**The problem**:
The answer must be the lines from the one that holds "Screen dimensions: 616x698" through the final line of the data, copied exactly, with no pictures.

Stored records
■ ■ ■
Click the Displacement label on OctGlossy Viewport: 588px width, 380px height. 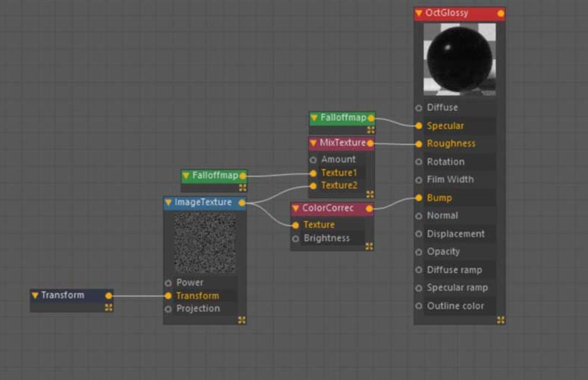pyautogui.click(x=456, y=234)
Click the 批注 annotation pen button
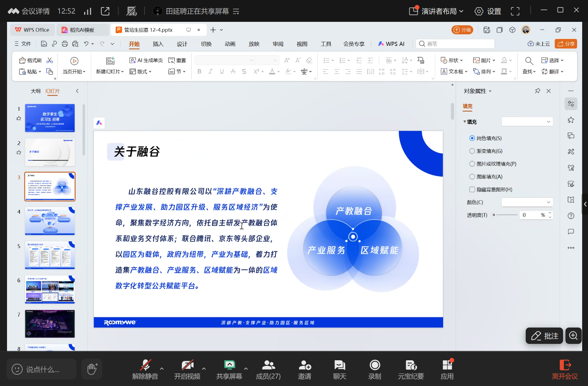Image resolution: width=588 pixels, height=386 pixels. click(x=544, y=336)

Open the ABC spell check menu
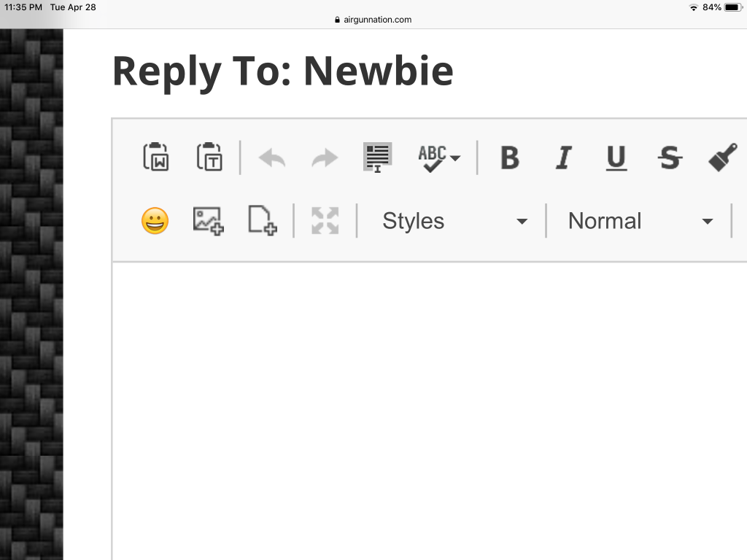pos(439,158)
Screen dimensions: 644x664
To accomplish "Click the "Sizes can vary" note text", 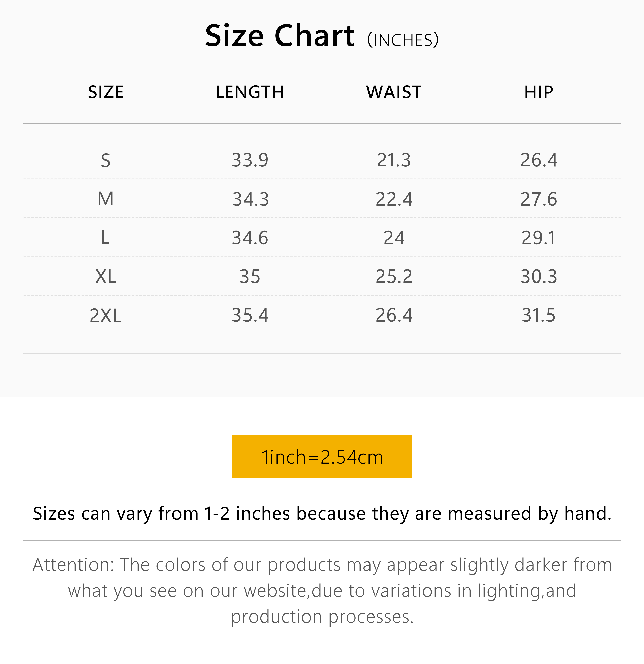I will 322,514.
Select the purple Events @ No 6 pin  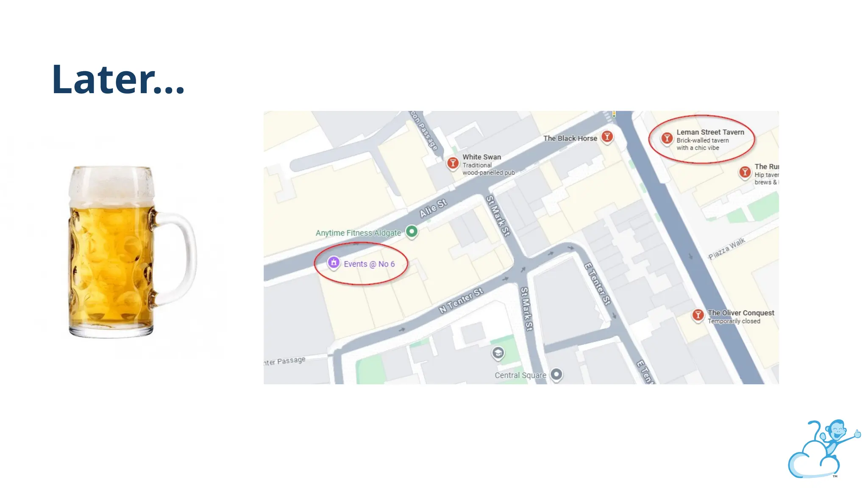pos(334,263)
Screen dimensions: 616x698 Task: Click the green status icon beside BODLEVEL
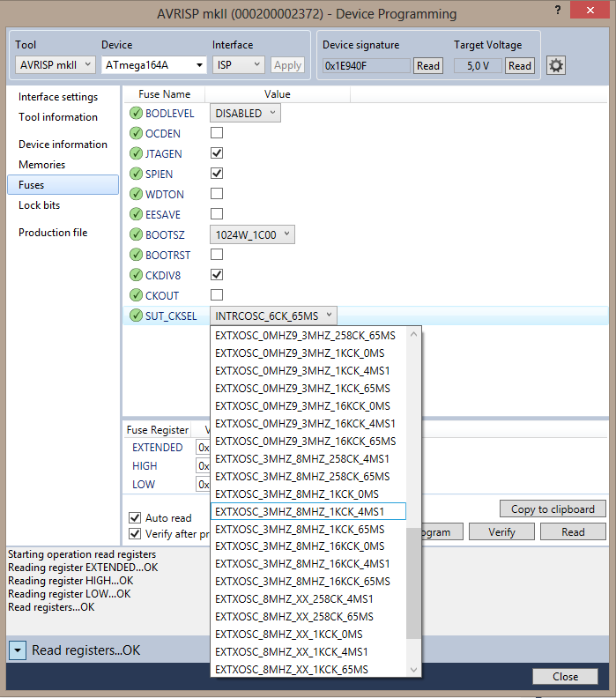136,113
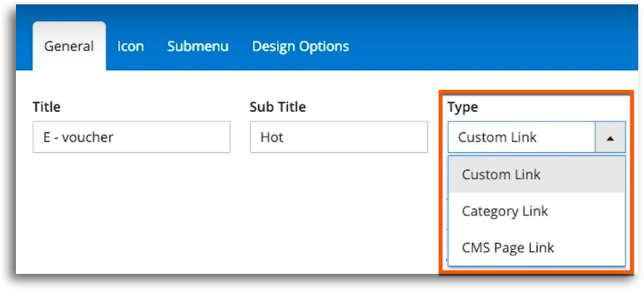Click the Type field label
This screenshot has width=644, height=292.
pyautogui.click(x=463, y=107)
■ ■ ■
**Answer to this exercise**:
Screen dimensions: 616x698 Task: Click the green status icon beside BODLEVEL
136,113
Click the Type field label
This screenshot has width=644, height=292.
pyautogui.click(x=463, y=107)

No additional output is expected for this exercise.